Beitrag von sven23 » So 18. Okt 2015, 16:14

closs hat geschrieben: Das gefällt mir sogar sehr gut - aber es ist nicht falsifizierbar, ob es die Gesamtheit der Welt oder eine "Insel" ist. - Der Naturalismus/Materialismus jedoch setzt (!), es sei "die Welt" - diese Setzung ist Glaubens-Sache.
Wenn es diese Setzung gibt, dann stützt sie sich aber durchaus auf Beobachtung. Denn wir können nichts beobachten, was nicht von dieser Welt wäre.
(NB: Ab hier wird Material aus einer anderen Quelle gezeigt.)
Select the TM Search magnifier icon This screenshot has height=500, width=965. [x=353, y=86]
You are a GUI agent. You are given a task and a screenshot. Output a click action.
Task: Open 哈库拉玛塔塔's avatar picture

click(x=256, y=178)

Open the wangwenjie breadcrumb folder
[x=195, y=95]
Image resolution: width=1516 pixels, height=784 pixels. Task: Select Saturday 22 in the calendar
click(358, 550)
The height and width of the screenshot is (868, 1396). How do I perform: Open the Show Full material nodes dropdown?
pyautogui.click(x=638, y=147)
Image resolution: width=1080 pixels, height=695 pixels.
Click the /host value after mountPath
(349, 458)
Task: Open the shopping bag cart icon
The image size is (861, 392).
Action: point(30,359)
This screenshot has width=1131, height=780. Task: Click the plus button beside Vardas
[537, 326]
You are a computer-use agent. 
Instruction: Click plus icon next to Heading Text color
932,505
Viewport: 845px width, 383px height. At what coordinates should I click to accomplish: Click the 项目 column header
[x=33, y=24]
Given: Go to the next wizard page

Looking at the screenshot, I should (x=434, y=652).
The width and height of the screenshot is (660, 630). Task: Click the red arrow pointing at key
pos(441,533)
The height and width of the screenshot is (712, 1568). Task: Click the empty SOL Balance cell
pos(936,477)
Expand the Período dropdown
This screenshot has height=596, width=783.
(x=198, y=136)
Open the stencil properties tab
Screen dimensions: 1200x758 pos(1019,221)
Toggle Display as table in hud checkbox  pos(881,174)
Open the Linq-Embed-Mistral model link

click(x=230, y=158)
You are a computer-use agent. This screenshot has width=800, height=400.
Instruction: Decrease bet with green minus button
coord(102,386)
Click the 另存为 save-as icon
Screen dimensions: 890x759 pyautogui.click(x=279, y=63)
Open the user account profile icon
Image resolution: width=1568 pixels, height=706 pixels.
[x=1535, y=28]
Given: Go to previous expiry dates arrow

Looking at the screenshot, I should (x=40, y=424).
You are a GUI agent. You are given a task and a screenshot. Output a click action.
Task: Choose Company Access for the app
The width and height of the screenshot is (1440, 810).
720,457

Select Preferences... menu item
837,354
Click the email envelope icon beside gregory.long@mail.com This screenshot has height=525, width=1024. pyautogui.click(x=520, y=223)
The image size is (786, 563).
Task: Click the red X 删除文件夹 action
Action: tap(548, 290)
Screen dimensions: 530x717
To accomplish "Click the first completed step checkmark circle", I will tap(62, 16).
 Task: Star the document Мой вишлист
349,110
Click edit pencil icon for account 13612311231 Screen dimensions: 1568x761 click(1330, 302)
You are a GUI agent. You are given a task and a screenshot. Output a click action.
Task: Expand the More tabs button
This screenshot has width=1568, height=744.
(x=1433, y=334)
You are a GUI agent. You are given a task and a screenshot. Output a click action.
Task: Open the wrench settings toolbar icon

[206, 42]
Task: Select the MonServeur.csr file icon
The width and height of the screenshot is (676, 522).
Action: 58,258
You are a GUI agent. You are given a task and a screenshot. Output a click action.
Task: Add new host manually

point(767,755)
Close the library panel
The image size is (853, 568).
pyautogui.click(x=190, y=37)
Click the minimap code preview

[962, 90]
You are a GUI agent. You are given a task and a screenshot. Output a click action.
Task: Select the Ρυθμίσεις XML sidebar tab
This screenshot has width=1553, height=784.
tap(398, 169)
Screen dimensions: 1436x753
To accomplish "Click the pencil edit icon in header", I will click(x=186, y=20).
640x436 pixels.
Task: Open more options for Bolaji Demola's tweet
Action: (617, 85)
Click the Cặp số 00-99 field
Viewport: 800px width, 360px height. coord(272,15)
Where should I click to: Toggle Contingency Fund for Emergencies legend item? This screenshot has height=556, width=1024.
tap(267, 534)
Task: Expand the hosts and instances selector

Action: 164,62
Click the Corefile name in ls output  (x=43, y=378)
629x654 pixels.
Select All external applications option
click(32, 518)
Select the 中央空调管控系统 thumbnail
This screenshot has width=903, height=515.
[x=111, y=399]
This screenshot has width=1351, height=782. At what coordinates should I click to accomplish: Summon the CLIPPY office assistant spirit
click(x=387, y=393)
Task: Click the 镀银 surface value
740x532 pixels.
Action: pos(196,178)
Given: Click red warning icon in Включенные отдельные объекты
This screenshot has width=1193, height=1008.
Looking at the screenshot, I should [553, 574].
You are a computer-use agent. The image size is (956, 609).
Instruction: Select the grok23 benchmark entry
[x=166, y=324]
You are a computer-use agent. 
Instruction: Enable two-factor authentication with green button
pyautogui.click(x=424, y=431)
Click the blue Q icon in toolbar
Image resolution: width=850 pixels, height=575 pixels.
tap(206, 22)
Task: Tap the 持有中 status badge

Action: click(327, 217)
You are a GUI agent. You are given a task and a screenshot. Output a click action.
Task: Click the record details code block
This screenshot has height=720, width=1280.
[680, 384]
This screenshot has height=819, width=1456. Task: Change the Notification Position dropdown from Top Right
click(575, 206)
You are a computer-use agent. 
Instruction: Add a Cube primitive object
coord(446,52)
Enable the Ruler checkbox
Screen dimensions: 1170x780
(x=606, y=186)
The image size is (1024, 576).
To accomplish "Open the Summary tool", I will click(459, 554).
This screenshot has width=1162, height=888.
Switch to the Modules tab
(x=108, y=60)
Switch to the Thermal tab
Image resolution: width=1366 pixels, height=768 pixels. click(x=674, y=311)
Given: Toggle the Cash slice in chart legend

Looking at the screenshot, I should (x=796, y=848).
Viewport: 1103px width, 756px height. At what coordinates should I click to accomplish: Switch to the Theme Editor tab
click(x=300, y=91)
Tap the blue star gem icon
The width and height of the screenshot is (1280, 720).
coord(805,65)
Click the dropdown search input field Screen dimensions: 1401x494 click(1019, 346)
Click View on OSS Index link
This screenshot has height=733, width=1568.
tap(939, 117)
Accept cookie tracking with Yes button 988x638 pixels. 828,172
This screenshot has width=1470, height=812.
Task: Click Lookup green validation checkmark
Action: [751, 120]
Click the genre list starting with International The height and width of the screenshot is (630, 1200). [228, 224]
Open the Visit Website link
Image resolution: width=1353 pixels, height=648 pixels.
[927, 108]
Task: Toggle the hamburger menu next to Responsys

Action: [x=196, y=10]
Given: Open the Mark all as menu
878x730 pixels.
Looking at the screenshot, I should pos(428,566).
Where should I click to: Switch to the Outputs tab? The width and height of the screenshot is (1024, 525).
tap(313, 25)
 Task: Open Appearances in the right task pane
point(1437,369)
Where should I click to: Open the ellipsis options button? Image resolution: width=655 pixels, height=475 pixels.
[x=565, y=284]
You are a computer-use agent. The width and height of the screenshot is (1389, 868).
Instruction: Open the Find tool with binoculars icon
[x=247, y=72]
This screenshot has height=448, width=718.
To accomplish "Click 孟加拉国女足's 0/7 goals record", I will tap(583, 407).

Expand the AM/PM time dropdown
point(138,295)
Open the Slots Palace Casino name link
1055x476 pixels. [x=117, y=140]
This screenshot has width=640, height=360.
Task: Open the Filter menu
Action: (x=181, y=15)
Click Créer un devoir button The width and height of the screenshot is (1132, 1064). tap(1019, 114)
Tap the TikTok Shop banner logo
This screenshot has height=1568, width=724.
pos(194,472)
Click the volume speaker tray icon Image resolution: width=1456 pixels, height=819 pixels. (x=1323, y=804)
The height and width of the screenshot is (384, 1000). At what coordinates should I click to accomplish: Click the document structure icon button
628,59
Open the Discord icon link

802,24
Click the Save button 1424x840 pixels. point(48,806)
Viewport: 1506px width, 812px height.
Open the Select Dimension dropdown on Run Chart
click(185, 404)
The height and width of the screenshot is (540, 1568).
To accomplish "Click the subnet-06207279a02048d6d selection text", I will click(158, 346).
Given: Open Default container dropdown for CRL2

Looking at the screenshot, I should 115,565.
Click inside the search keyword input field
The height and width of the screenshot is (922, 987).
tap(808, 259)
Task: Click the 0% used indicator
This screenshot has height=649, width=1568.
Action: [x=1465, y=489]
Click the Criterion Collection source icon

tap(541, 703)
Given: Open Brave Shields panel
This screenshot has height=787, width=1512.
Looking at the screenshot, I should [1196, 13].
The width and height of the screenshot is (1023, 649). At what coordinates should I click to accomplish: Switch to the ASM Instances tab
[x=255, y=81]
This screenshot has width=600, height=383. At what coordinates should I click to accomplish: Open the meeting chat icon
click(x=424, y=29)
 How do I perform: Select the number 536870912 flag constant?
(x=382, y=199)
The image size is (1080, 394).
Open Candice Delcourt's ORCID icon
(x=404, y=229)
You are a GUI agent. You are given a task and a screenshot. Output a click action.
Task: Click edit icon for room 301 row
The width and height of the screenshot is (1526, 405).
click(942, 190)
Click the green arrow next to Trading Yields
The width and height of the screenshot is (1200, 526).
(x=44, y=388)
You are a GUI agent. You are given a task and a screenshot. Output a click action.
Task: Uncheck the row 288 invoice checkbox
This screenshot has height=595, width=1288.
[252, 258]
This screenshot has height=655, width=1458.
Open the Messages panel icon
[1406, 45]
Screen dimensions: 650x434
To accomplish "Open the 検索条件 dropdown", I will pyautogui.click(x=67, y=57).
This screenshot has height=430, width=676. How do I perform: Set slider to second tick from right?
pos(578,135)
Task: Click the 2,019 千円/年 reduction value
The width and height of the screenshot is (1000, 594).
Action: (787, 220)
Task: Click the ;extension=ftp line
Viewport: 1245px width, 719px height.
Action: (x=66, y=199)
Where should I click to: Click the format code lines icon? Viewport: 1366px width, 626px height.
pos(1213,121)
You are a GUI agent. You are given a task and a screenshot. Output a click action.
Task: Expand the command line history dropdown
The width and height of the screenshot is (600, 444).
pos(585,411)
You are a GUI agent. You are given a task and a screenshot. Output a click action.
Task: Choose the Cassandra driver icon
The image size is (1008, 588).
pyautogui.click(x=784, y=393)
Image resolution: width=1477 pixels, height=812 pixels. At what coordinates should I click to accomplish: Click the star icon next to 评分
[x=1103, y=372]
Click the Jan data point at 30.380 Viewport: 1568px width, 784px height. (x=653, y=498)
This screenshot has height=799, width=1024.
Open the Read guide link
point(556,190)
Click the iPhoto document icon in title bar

Für Dinge, die nicht von dieser Welt sind, gibt es nicht die geringsten Anhaltspunkte.

closs hat geschrieben: Es gibt keine naturwissenschaftlichen Modelle. - Philosophische Modelle gibt es zuhauf, nur dass man das nicht "Modell" nennt. -

Richtig, es sind keine Modelle im wissenschaftlichen Sinn. Böse könnte man sagen: es sind Hirngespinste oder sagen wir: es sind Fantasyprodukte.

closs hat geschrieben: Und erneut: Von der "Insel" aus kann man Dinge außerhalb der Insel methodisch nicht so angehen wie Dinge innerhalb der "Insel".
Kannst du irgendeinen Zeugen benennen, der innerhalb der Insel war?
Freiheit ist das Recht, anderen zu sagen, was sie nicht hören wollen.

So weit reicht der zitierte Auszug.